As reviewed above, the low-level dependence of Conda on the host operating system's components and build-time conditions, is the primary reason that it is very fast to install (thus making it an attractive tool to software developers who just need to reproduce a bug in a few minutes).
However, these same factors are major caveats in a scientific scenario, where long-term archivability, readability, or usability are important. % alternative to `archivability`?

\subsubsection{Spack}
Spack\citeappendix{gamblin15} is a package manager that is also influenced by Nix (similar to GNU Guix).
But unlike Nix or GNU Guix, it does not aim for full, bitwise reproducibility and can be built without root access in any generic location.
It relies on the host operating system for the C library.
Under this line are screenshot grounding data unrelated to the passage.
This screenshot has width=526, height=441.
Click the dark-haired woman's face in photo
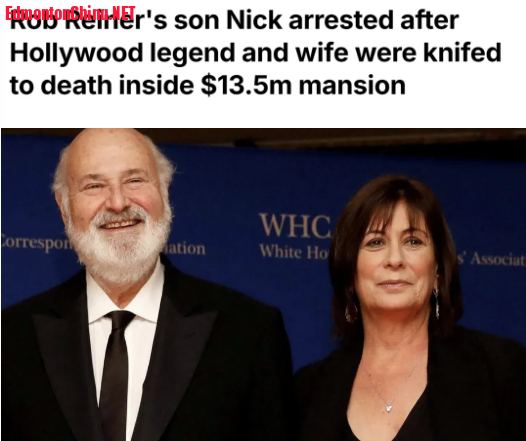[396, 258]

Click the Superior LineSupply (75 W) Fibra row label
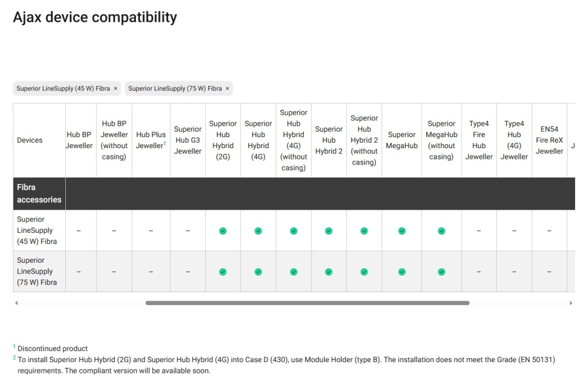tap(36, 272)
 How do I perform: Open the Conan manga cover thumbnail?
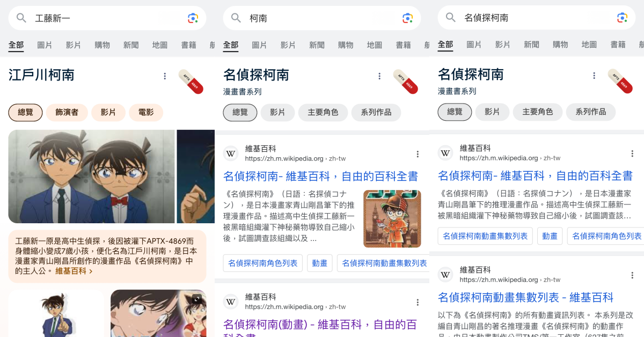(x=392, y=218)
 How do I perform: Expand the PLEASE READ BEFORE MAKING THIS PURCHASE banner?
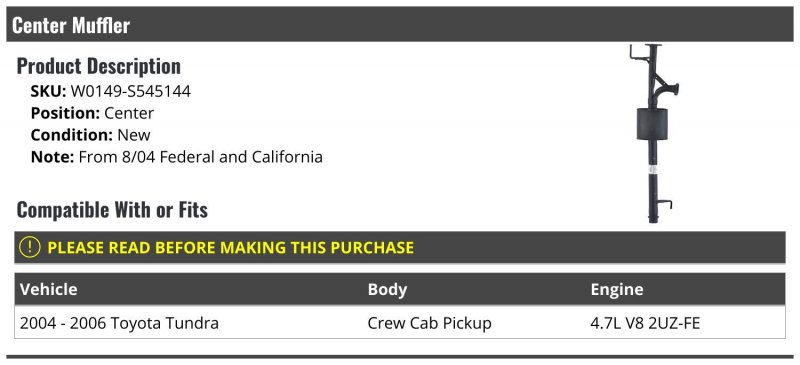coord(399,248)
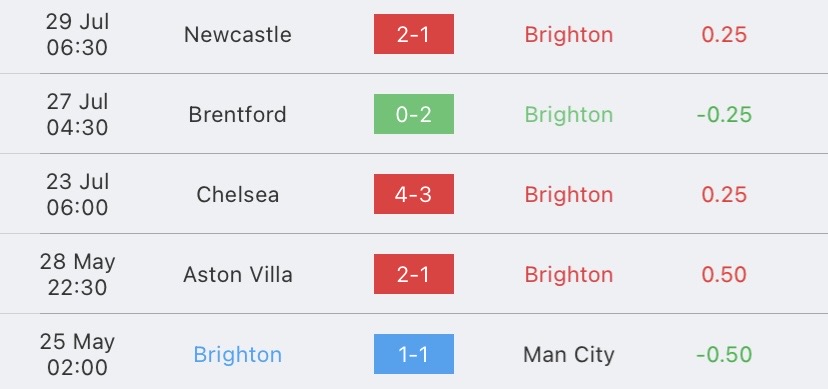The image size is (828, 389).
Task: Select the Brentford team name
Action: (238, 115)
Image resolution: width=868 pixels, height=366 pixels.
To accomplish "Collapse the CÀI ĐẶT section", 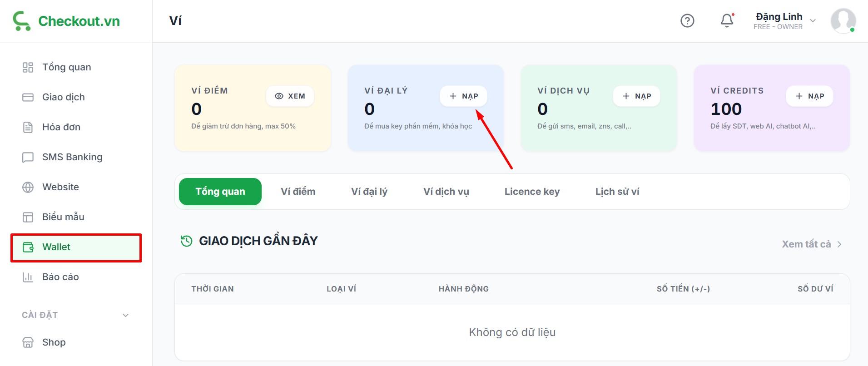I will (126, 315).
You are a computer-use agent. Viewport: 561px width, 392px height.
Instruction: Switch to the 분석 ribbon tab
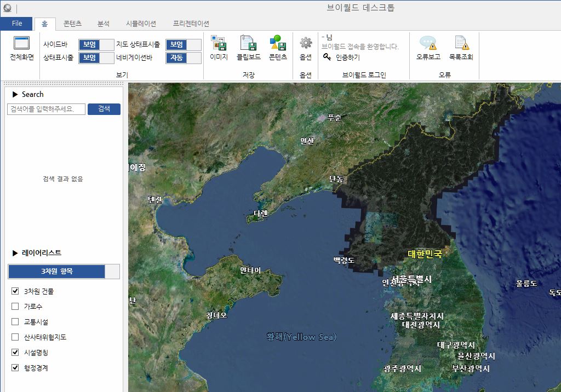pyautogui.click(x=104, y=24)
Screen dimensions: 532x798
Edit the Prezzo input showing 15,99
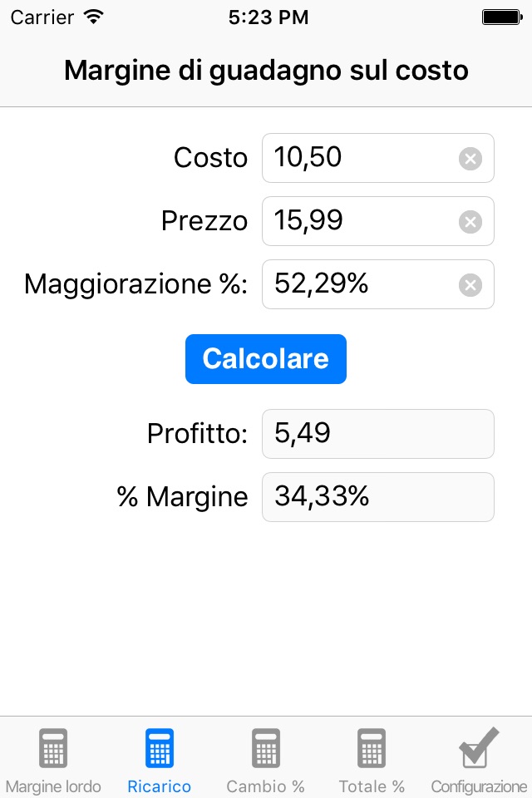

Spack is fully written in Python, where each software package is an instance of a class, which defines how it should be downloaded, configured, built, and installed.
Therefore if the proper version of Python is not present, Spack cannot be used and when incompatibilities arise in future versions of Python (similar to how Python 3 is not compatible with Python 2), software building recipes, or the whole system, have to be upgraded.
Because of such bootstrapping problems (for example how Spack needs Python to build Python and other software), it is generally a good practice to use simpler, lower-level languages/systems for a low-level operation like package management.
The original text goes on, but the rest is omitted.